I would recommend removing the Lambda from the design, and instead have the streamlit app talk directly to the RAG and LLM. The code for that is in the lambda execution section in the DeployKnowledgeBase.yaml. Here is the relevant code:

import os
import boto3
import random
import string

boto3_session = boto3.session.Session()
region = boto3_session.region_name

# create a boto3 bedrock client
bedrock_agent_runtime_client = boto3.client('bedrock-agent-runtime')

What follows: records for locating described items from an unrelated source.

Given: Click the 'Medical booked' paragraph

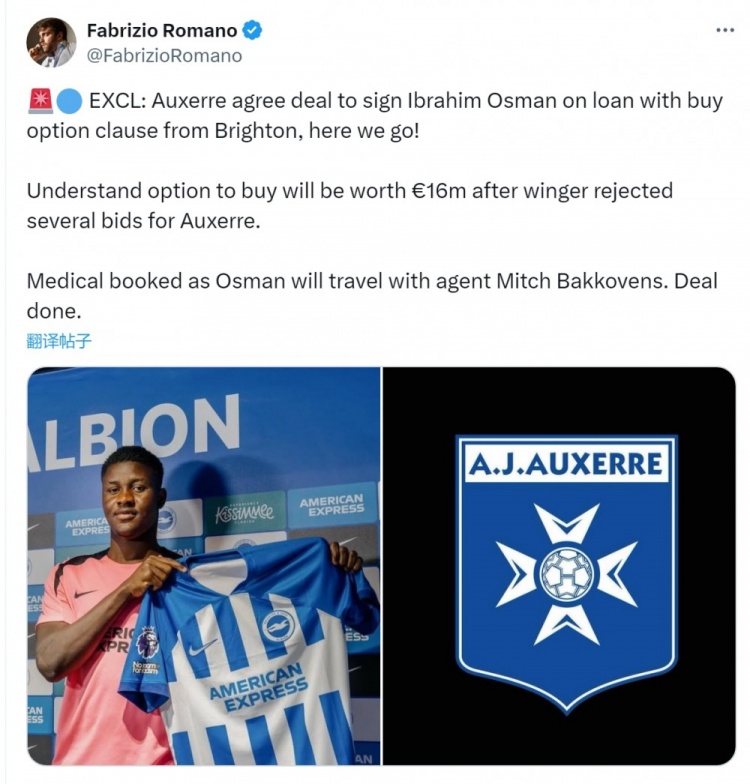Looking at the screenshot, I should [x=372, y=296].
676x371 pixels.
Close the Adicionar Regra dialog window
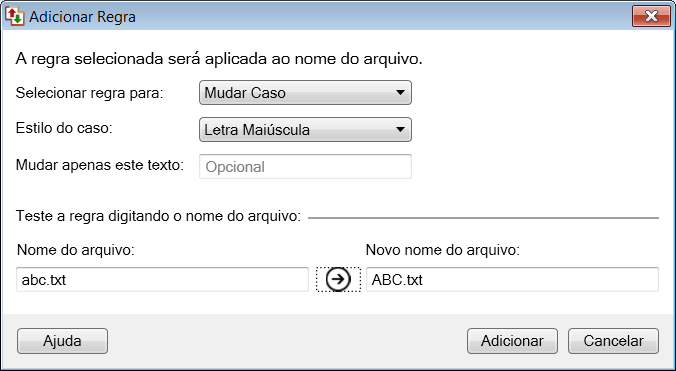(x=651, y=16)
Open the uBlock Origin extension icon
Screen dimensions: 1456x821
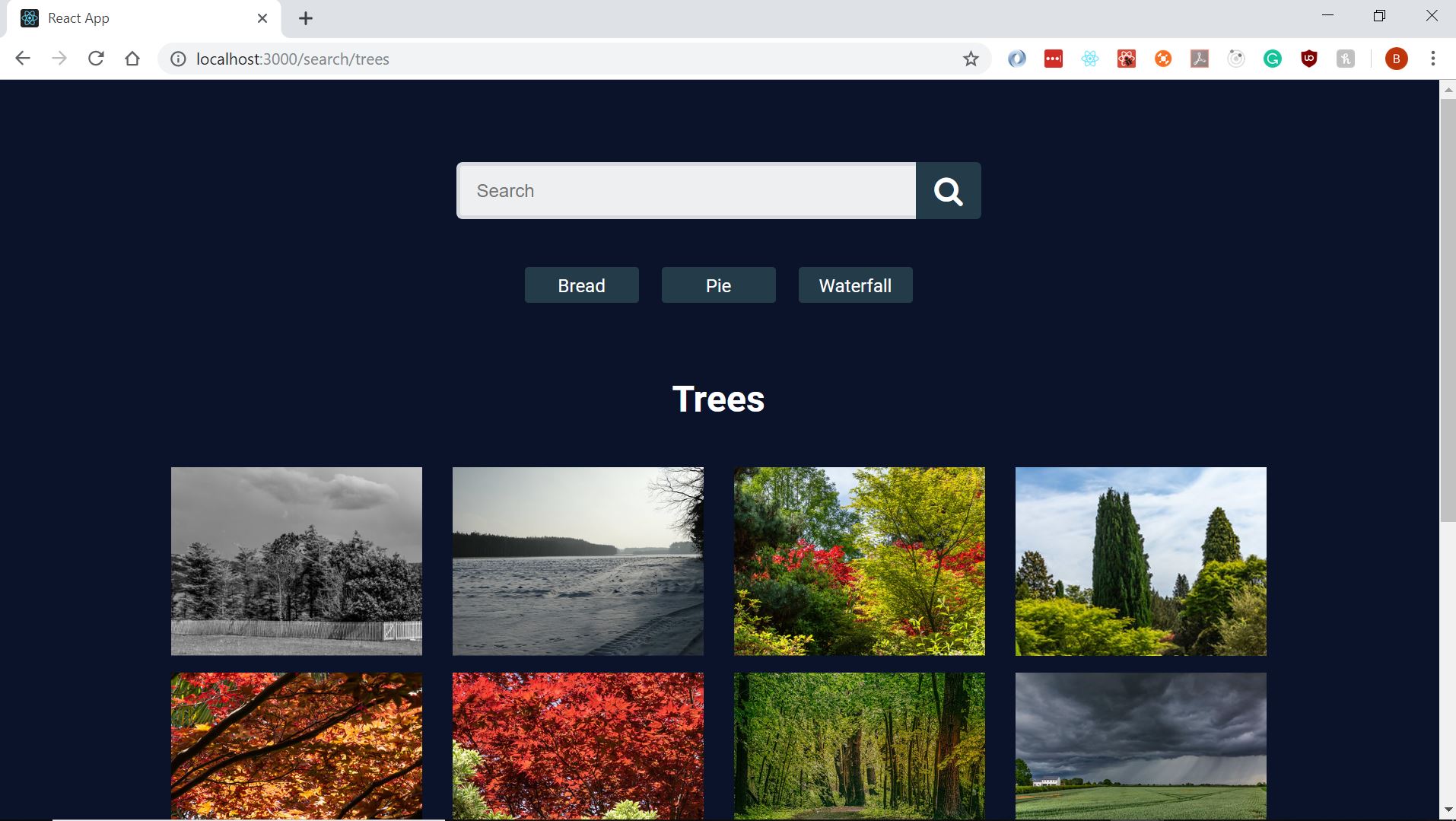pyautogui.click(x=1308, y=59)
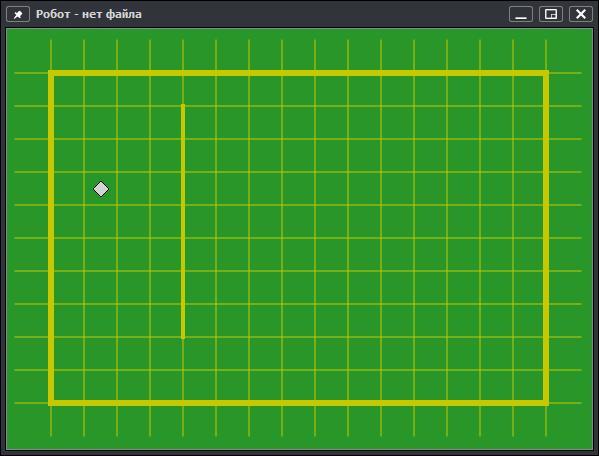Click the cell immediately left of the robot
Image resolution: width=599 pixels, height=456 pixels.
[x=68, y=189]
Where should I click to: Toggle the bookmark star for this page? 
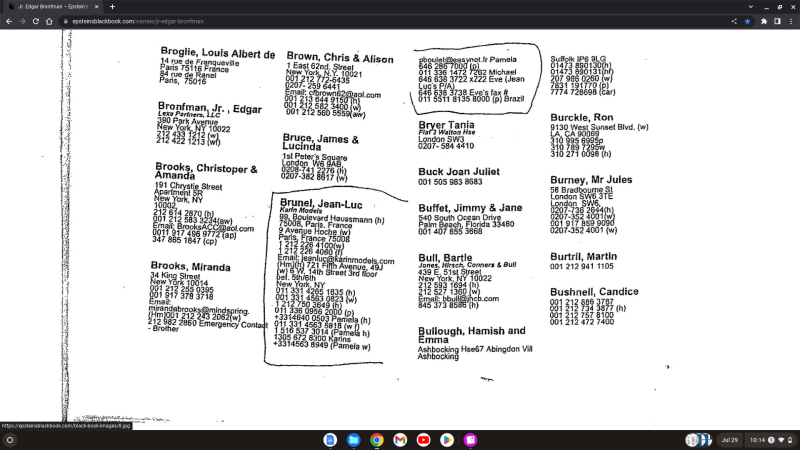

# get knowledge base id from environment variable
kb_id = os.environ.get("KNOWLEDGE_BASE_ID")
#print (kb_id)

# declare model id for calling RetrieveAndGenerate API
model_id = "anthropic.claude-3-sonnet-20240229-v1:0"
model_arn = f'arn:aws:bedrock:{region}::foundation-model/{model_id}'

def retrieveAndGenerate(input, kbId, model_arn, sessionId):
    #print(input, kbId, model_arn, sessionId)
    if sessionId != "":
        return bedrock_agent_runtime_client.retrieve_and_generate(
            input={
                'text': input
            },
            retrieveAndGenerateConfiguration={
                'type': 'KNOWLEDGE_BASE',
                'knowledgeBaseConfiguration': {
                    'knowledgeBaseId': kbId,
                    'modelArn': model_arn
                }
            },
            sessionId=sessionId
        )
    else:
        return bedrock_agent_runtime_client.retrieve_and_generate(
            input={
                'text': input
            },
            retrieveAndGenerateConfiguration={
                'type': 'KNOWLEDGE_BASE',
                'knowledgeBaseConfiguration': {
                    'knowledgeBaseId': kbId,
                    'modelArn': model_arn
                }
            }
        )

def lambda_handler(event, context):
    query = event["question"]
    sessionId = event["sessionId"]
    response = retrieveAndGenerate(query, kb_id, model_arn, sessionId)
    generated_text = response['output']['text']
    sessionId = response['sessionId']
    citations = response['citations']
    print (generated_text)
    print (sessionId)
    return {
        'statusCode': 200,
        'body': {"question": query.strip(), "answer": generated_text.strip(), "sessionId":sessionId, "citations":citations}
    }

However, this design is fine for a quick proof of concept and to get a feel for the different services involved, and the pros and cons compared to other services. For example, right now AWS OpenSearch Vector Store doesn't seem to have much configurability, definitely nothing like Pinecone or competing services, and its expensive. But I was able to get the knowledge base working and get usable responses surprisingly quick. Another nice feature was the built-in testing of the RAG setup right in the AWS Bedrock console.

My favorite feature of RAG in general is how the chatbot UI cites the source text chunks used in generating the responses, which is a nice feature to confirm reliability. Also another benefit of using AWS is all the knowledge base data is stored in S3, so it can be easily updated and synced. If you have a large dataset, this is a cost-effective and performant place to store and manage it.

LymeGPT Sources

I hope this project inspires others to explore the possibilities of RAG applications in their own lives, especially for complex topics like health challenges. For most personal use cases, I would recommend using services like ChatGPT's custom GPT's. But if privacy is a concern, or you need more functionality feel free to check out the LymeGPT GitHub repository for more details.

Disclaimer: LymeGPT is for informational purposes only and should not be considered medical advice. Always consult with a qualified healthcare professional for medical diagnosis and treatment.